It was 75 years ago, in 1933, that the predecessor of CMRE, the Economists'
National Committee on Monetary Policy was formed by a group of monetary
scientists in response to the Roosevelt Administration's emergency measures
such as suspending the gold standard and devaluing the dollar. The Committee
pointed out that abandoning the gold-standard violated sound economic and
moral principles, let alone the Constitution. Strong protests were lodged
calling attention to the dangers involved in the regime of irredeemable currency,
which invites management based on political opportunism or expediency, rather
than on economic and market forces. The Committee also pointed out that monetary
and fiscal measures designed to create purchasing power artificially not
only served to perpetuate existing maladjustments, but could be expected
to lead to new ones. The mission of the Committee was to study all pertinent
issues in the field of money and credit, and to expose the weakness of unsound
monetary proposals such as lowering interest rates or raising prices by fiat,
monetizing the government debt and merging all monetary and fiscal control
in the hands of a single authority.
In 1971 the successor Committee, CMRE, took over the torch holding it high
as a beacon, and to spread light into the dark corners of the conspiracy of
the U.S. Treasury and the Federal Reserve System. CMRE pointed out the economically
and socially harmful consequences of currency manipulation through unsound
monetary and fiscal practices.
Ladies and Gentlemen, please sing along with me "Happy Birthday To You!"

□ □ □ □ □ □ □

■ TASK ITEM A: From the monetary committee passage, echo the text between "In 1971 the" and "and fiscal practices.", inclusive.
■ TASK ITEM B: According to the monetary committee passage, in what year did CMRE take over as the successor Committee?
■ TASK ITEM C: Go on with the monetary committee passage, starting after its final sentence.

□ □ □ □ □ □ □

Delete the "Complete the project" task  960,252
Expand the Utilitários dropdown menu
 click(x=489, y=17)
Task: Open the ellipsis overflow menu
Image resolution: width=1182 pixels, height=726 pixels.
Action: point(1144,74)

□ □ □ □ □ □ □

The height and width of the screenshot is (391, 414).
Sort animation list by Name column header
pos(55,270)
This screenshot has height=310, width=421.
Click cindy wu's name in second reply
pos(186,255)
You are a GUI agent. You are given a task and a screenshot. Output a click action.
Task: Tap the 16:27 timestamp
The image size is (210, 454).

□ □ □ □ □ □ □

■ TASK OUTPUT A:
In 1971 the successor Committee, CMRE, took over the torch holding it high
as a beacon, and to spread light into the dark corners of the conspiracy of
the U.S. Treasury and the Federal Reserve System. CMRE pointed out the economically
and socially harmful consequences of currency manipulation through unsound
monetary and fiscal practices.

■ TASK OUTPUT B: 1971

■ TASK OUTPUT C:
Cassandra's plight
Sad to say, as it turns out, the 75th anniversary is an unhappy one: CMRE's
Cassandra-role has come full circle. As you may recall Cassandra, the youngest
daughter of King Priam of Troy, fell asleep in the temple of Apollo. The god
was enamored with her beauty. He promised to teach her the art of prophecy
in return for her love. She accepted the offer, but when it was her turn to
deliver, she reneged on the bargain. Feeling double-crossed, Apollo was outraged.
But it was too late now: there was no way to "un-teach" Cassandra. Still, the
god thought of a way to revenge her: to the gift of prophecy he added the curse
that, though Cassandra always spoke the truth, nobody would ever believe her.
CMRE's fate is similar: the jealous gods stopped people from believing her
dire predictions which were dismissed, even ridiculed, by the mainstream. Now,
as some of these predictions have come true and credit collapse is a reality,
the drama is unfolding before our very eyes. We are not reading history: we
are living it. The global banking system has run out of capital and is in ruins,
bringing the world to the brink of abyss.
Remember the great antagonists at CMRE dinners of old: Hans Sennholz and John
Exter? Sadly, they are no longer with us. Their endless debates centered on
the question whether it will all end in a hyper-inflation or a hyper-deflation.
Now we know: we are going to have the worst of both worlds. The global banking
system is disintegrating in hyper-deflation; the irredeemable dollar will survive
only to succumb to hyperinflation later. In the meantime, it will be depression
that may eclipse the Great Depression of the 1930's.
My task here tonight is to point out the ultimate causes of the crisis, and
to describe a viable resolution -- if my Cassandra prophecy is not drowned
out in the cacophony surrounding the collapse of the economy.
Destabilization of interest rates -- wrecker of productive capital
The problem goes right back to the U.S. government's foolish decision to destabilize
interest rates by cutting the dollar adrift from its gold moorings in 1971.
It was a case of declaring bankruptcy fraudulently. The unintended consequences
of the default were most serious, even though academia and media refused to
analyze them. They blithely assumed that the U.S. was free to renege on its
international gold obligation with impunity.
As a consequence of the default interest rates shot up to 20 percent by 1980,
from where they started their long descent that still continues.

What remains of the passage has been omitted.